Doch Anfang des 20. Jahrhunderts erkannte der Bozner Wirt Josef Staffler das Potential des Berges als

Naherholungsgebiet. Um den Berg auch einer breiteren Öffentlichkeit zu erschließen, baute er 1908

die erste Seilschwebebergbahn der Welt. Damit waren das Dorf Kohlern und der dortige Kirchtag

endlich auch für die Damen und Herren der „besseren Gesellschaft“ bequem erreichbar. Um diese

anspruchsvolle Kundschaft angemessen bewirten zu können ließ er oben auf dem Berg ein elegantes

Hotel im Stil der Belle Époque errichten. Der Kirchtag wurde sofort zum regionalen Highlight, das

Prominente und Schaulustige von nah und fern anzog. Dies hätte der Beginn einer Erfolgsgeschichte

sein können, doch dann kamen Krieg, Teilung und Diktatur über das Land. In den 30er Jahren musste

der Gastbetrieb am Berg, auf Befehl der Faschisten sogar eingestellt werden. Und schließlich wurde in


einer schicksalsschweren Nacht des Jahres 1942 auch noch die Gondelbahn von Fliegerbomben

zerstört. Am Berg gingen die Lichter aus und es sollte viele Jahre dauern, bis das Leben auf den Berg

zurückkehrte.

Endlich, im Jahr 1966, wurde die Seilbahn wieder aufgebaut. Zur selben Zeit wurde der Gasthof Kohlern

von der bekannten Bozner Wirtsfamilie Schrott erworben. Die neuen Eigentümer ließen das Gebäude

liebevoll restaurieren und modernisieren, sodass sich heute hinter der edlen Fassade ein modernes

Wellnesshotel mit Haubenküche (Gault-Millau) verbirgt. Damit war der Weg zur Renaissance des

Kohlerer Kirchtages geebnet, der heute wie damals Gäste aus dem In- und Ausland anzieht.
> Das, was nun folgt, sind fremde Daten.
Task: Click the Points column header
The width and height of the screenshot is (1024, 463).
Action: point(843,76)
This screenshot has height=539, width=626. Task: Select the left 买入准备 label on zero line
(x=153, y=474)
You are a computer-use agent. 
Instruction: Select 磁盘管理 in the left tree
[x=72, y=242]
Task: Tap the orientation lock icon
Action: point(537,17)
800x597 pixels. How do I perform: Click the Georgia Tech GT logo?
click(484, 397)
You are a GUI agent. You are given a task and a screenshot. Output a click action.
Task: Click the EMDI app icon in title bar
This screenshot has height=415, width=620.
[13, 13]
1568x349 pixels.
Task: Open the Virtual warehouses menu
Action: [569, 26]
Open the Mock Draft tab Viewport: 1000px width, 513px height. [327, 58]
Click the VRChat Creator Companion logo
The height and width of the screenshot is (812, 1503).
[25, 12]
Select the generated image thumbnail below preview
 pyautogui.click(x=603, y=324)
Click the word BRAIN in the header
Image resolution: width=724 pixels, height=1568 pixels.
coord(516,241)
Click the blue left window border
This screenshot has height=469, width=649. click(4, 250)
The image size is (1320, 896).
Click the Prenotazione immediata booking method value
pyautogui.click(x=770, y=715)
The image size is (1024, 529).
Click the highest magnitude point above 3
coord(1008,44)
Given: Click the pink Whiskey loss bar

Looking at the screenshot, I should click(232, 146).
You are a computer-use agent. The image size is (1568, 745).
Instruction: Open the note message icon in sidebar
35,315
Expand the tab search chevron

Es ist der besondere Charme dieses Ortes, der den Kohlerer Kirchtag so erfrischend einzigartig macht.

Dies beginnt schon bei der Anreise, in einem Moment ist man noch im geschäftigen Bozen, schon

entschwindet man mit der Gondelbahn bergwärts. Man steigt aus und befindet sich in einer anderen

Welt. Denn gerade der jahrzehntelange Dornröschenschlaf des Kohlerer Berges führte dazu, dass der

Kirchtag viel von seiner Ursprünglichkeit bewahren konnte. Darum kommen Sie am 15. August nach

Kohlern und erleben Sie zeitgemäße Tradition und ein Stück vom alten Südtirol in neuem Glanz.